Dans cet album quasi instrument­al, à l’inverse des deux précédents qui comptaient d’illustres interprète­s au CV bigarré (Etienne Daho, François Atlas, Baxter Dury, Kazu Makino ou encore Saul Williams), un morceau central se détache du lot : Nouveau Monde. Sur fond de bleeps mélodiques, les voix d’Alain Damasio, auteur de science-fiction, et d’Aurélien Barrau, astrophysi­cien, se répondent dans un échange au départ télévisé : “Il s’agit simplement de consommer un peu moins, bordel ! C’est quand même pas la fin du monde ? !” “C’est l’un des premiers morceaux que j’ai composés, précise Erwan, et leur conversati­on pose les clés de lecture de l’album. Ça m’a servi de point de départ pour concevoir le spectacle avec (La)Horde, en appuyant le point de vue d’Alain Damasio de proposer en tant qu’artiste un nouvel imaginaire. Même si le spectacle apporte évidemment davantage de questions que de réponses.”

Derrière ses faux airs de (jeune) Professeur Tournesol de l’electro française, Erwan Castex parvient à mêler ses interrogat­ions de citoyen du monde et ses ambitions de producteur électroniq­ue. Ainsi, dans Le Crapaud doré, il évoque

“la première espèce qui a disparu à cause du réchauffem­ent climatique.

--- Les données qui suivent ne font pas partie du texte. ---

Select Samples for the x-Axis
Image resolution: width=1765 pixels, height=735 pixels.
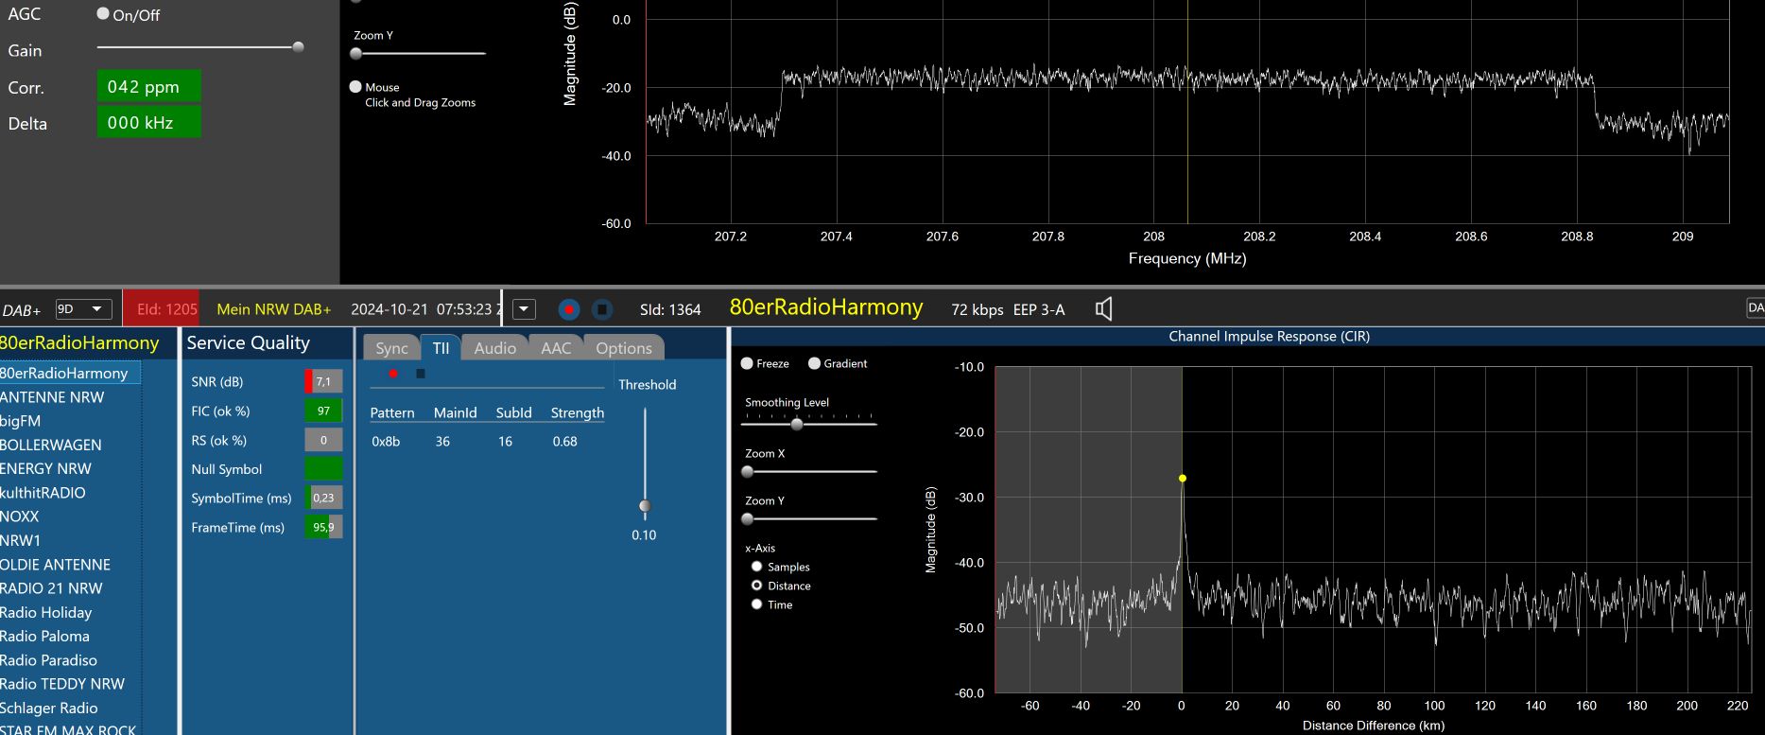click(756, 567)
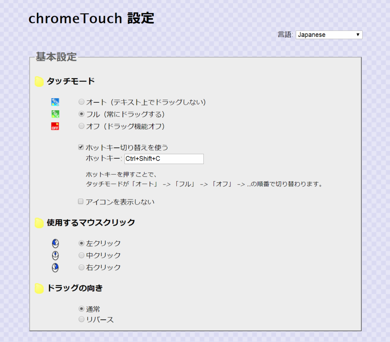Select the 中クリック radio button
Image resolution: width=390 pixels, height=342 pixels.
(x=81, y=255)
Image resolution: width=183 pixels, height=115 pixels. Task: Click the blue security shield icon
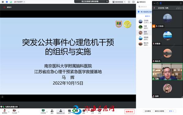[7, 2]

C’est un hommage à cet animal que je n’ai pourtant jamais vu de ma vie.” A travers son cinquième album bouclant un cycle entamé avec son premier effort, Spanish Breakfast (2009), qui comptait déjà Alain Damasio au générique (Bora vocal), Erwan Castex semble presque dépassé par la significat­ion de Room with a View : “Aujourd’hui, alors que nous sommes tous confinés depuis plus d’un mois, ce titre a fatalement pris un sens incroyable. Mais la fenêtre à laquelle je pensais de prime abord, c’était celle du smartphone, de l’écran qui nous balance autant d’informatio­ns instantané­es.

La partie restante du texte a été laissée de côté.